▸ **EXTRAIT**:
-----

Focus sur... « L’Atelier de l’impasse Guelma », de Raoul Dufy

Au pied de la butte Montmartre, au 5, impasse Guelma, le peintre Raoul Dufy (1877-1953) a peint pendant plus de quarante ans un univers de lignes claires et de bleus vibrants. Avec L’Atelier de l’impasse Guelma, constitutif d’une série composée de tableaux spectaculaires de grand format, il représente son espace de travail comme une scène lumineuse où la ville s’invite par la verrière. Une œuvre à découvrir le 1er octobre 2025 à la médiathèque Jean Cocteau de Massy (Essonne). 

± 3 min

En 1911, Raoul Dufy s’installe au pied de la butte Montmartre. Le vaste atelier est surmonté d’une immense verrière. Plus qu’un décor, c’est une véritable machine à lumière. À certaines heures, Paris se reflète dans de chaleureux tons ocres et rouges le long du bleu des murs. Jamais clos, l’espace de l’atelier respire ainsi au rythme de la ville.


Chez Dufy, les vues d’atelier forment un thème à part entière. Elles lui permettent de tenir ensemble l’intime (la table, la palette, les cadres) et l’extérieur (la lumière, la rumeur urbaine). Pendant l’Occupation, lorsqu’il travaille à Perpignan, ce motif resurgit : peu importe la ville, Dufy commence par apprivoiser le lieu — puis il le peint.

 

Repères chronologiques

1911 — Dufy s’installe au 5, impasse Guelma (Montmartre) // Années 1910–1930 — Multiples vues d’ateliers, variations sur la lumière et la couleur // 1940–1944 — Perpignan : ateliers temporaires, nouvelles déclinaisons du motif // 1953 — Disparition de l’artiste ; l’atelier de l’impasse Guelma reste l’un de ses lieux emblématiques

Dans cette œuvre, le bleu domine. C’est la signature de la pièce, mais aussi un climat : une couleur-air, qu’on respire. Loin d’étouffer les autres tonalités, elle les fait vibrer. Le bleu accueille les ocres et les rouges venus de la rue, dehors et dedans se mélangent par le prisme de la verrière.

-----

▸ **INFORMATIONS AFFICHÉES**:

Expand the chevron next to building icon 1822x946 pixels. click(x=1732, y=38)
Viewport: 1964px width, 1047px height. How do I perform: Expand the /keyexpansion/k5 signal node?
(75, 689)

-----

▸ **OBJECTIF DE L'EXERCICE**: Transcrivez à l'identique le passage de l'extrait sur l'atelier de Raoul Dufy qui commence aux mots « En 1911, Raoul » et s'arrête après « il le peint. ».

▸ **RÉPONSE ATTENDUE**:
En 1911, Raoul Dufy s’installe au pied de la butte Montmartre. Le vaste atelier est surmonté d’une immense verrière. Plus qu’un décor, c’est une véritable machine à lumière. À certaines heures, Paris se reflète dans de chaleureux tons ocres et rouges le long du bleu des murs. Jamais clos, l’espace de l’atelier respire ainsi au rythme de la ville.


Chez Dufy, les vues d’atelier forment un thème à part entière. Elles lui permettent de tenir ensemble l’intime (la table, la palette, les cadres) et l’extérieur (la lumière, la rumeur urbaine). Pendant l’Occupation, lorsqu’il travaille à Perpignan, ce motif resurgit : peu importe la ville, Dufy commence par apprivoiser le lieu — puis il le peint.